Channeling my inner Phil Mickelson, I go for the green-hey, it's for the story-but push my hybrid-shot to the rough bordering the short stuff. Blumenherst lays up to the apron of the green and then plops her third to within three feet. I had her after the tee shot, and now I'm standing over a 30-footer for par while she's eyeing a three-foot birdie try.

I recognize the big left-to-right break and quickly strike the ball, just hoping it stops close enough for an easy bogey. It rolls and rolls for what seems like ten of Blumenherst's swings combined. As it gets close, I raise my putter a la 1986 Nicklaus, and bask in the imagined applause of the Augusta gallery when my Pinnacle hits the cup and rattles home. Leaning over to retrieve the ball, I do my best to psych out my nemesis.
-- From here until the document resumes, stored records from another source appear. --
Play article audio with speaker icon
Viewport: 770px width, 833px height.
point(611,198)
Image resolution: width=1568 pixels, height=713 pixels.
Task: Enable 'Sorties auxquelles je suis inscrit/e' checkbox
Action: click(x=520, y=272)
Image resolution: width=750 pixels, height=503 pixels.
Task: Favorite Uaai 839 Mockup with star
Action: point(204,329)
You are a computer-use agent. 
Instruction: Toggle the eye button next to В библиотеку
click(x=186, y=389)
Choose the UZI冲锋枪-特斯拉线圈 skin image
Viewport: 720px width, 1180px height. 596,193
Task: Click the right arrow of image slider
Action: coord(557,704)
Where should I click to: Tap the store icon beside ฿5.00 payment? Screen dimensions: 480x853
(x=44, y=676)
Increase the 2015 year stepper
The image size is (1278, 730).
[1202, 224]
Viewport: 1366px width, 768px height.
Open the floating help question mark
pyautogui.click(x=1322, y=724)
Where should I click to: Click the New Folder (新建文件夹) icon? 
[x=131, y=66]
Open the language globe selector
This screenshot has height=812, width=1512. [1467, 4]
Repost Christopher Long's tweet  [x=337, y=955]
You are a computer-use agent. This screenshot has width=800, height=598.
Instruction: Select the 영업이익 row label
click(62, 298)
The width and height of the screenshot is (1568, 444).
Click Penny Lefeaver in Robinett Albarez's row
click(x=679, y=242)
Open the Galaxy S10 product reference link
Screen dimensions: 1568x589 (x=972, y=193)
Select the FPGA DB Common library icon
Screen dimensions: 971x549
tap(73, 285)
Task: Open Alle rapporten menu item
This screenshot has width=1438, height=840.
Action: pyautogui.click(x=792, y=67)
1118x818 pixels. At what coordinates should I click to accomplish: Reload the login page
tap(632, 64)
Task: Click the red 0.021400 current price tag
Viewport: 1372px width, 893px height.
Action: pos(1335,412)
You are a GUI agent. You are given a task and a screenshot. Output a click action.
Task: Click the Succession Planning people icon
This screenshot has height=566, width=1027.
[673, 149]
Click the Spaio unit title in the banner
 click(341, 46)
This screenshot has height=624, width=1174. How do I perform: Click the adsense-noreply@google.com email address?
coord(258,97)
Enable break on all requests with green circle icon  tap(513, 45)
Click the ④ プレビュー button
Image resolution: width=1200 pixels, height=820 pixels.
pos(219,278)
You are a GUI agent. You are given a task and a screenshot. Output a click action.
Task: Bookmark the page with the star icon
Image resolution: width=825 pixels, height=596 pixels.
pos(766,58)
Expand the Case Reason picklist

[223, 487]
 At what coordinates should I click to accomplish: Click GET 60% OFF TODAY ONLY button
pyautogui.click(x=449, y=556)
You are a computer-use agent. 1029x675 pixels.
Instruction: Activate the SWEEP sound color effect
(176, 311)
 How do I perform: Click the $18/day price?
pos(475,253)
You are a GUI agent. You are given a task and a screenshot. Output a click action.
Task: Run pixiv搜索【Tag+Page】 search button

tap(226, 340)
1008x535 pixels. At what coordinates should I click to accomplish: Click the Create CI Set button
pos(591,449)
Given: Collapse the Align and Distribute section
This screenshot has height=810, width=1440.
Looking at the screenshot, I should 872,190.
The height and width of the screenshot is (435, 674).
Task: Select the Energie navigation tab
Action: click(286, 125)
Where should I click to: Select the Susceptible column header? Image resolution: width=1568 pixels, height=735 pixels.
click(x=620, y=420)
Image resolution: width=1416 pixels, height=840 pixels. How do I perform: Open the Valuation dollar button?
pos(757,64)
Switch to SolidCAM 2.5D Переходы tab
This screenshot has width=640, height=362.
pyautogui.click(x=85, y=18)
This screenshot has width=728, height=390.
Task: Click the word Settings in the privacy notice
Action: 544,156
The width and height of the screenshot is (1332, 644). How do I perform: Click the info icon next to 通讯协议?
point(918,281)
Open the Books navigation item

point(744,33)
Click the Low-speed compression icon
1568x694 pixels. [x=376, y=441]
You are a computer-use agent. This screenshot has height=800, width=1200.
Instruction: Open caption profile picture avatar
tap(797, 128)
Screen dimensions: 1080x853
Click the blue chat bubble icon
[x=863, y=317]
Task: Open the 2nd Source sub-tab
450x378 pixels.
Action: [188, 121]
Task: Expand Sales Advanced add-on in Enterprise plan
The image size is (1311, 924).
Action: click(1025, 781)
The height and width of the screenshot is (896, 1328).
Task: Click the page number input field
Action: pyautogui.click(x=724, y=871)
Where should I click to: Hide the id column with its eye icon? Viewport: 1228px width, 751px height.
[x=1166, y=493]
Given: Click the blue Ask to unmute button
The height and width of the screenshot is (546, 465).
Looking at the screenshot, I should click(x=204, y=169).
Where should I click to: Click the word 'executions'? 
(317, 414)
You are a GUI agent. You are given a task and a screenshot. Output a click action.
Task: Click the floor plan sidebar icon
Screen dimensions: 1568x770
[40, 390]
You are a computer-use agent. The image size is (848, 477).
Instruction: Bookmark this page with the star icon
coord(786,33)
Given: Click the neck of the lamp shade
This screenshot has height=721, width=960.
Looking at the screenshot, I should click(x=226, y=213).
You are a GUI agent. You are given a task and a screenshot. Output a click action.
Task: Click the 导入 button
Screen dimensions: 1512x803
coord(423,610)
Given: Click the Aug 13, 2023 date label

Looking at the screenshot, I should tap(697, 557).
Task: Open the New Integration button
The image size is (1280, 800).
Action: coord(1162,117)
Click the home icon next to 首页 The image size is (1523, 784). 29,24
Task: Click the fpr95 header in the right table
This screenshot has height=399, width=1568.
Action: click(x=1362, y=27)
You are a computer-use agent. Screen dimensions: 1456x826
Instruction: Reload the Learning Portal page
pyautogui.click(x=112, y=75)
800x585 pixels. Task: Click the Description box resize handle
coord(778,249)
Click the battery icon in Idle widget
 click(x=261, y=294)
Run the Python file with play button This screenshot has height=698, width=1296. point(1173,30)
"Pressure's on you," I warn her. Blumenherst laughs again. I feel like an idiot, and I know I'm about to feel even worse when she inevitably jars the gimme.

She misses.

Even though my heart jumps a beat as her ball slides past the hole, Blumenherst isn't concerned. She has bigger things to worry about; that, or she knows that she just filed a 1-over 37. We shake hands, exchange final pleasantries, and walk our separate ways-she to the right, on her way to a second national championship; me to the left, on my way to the bar.

We only spent two hours together, but I wouldn't trade our round for her 3.8 GPA. The nation's premiere college golfer is just a normal Dukie, except for her ability to shape a shot like silly putty.

As she left, I told her we should play together in the fall, after I had endured a whole summer of missed putts and pulled drives. Just as she had all day, she gave me a conciliatory smile. In my mind, that's a challenge.

So I got that goin' for me, which is nice.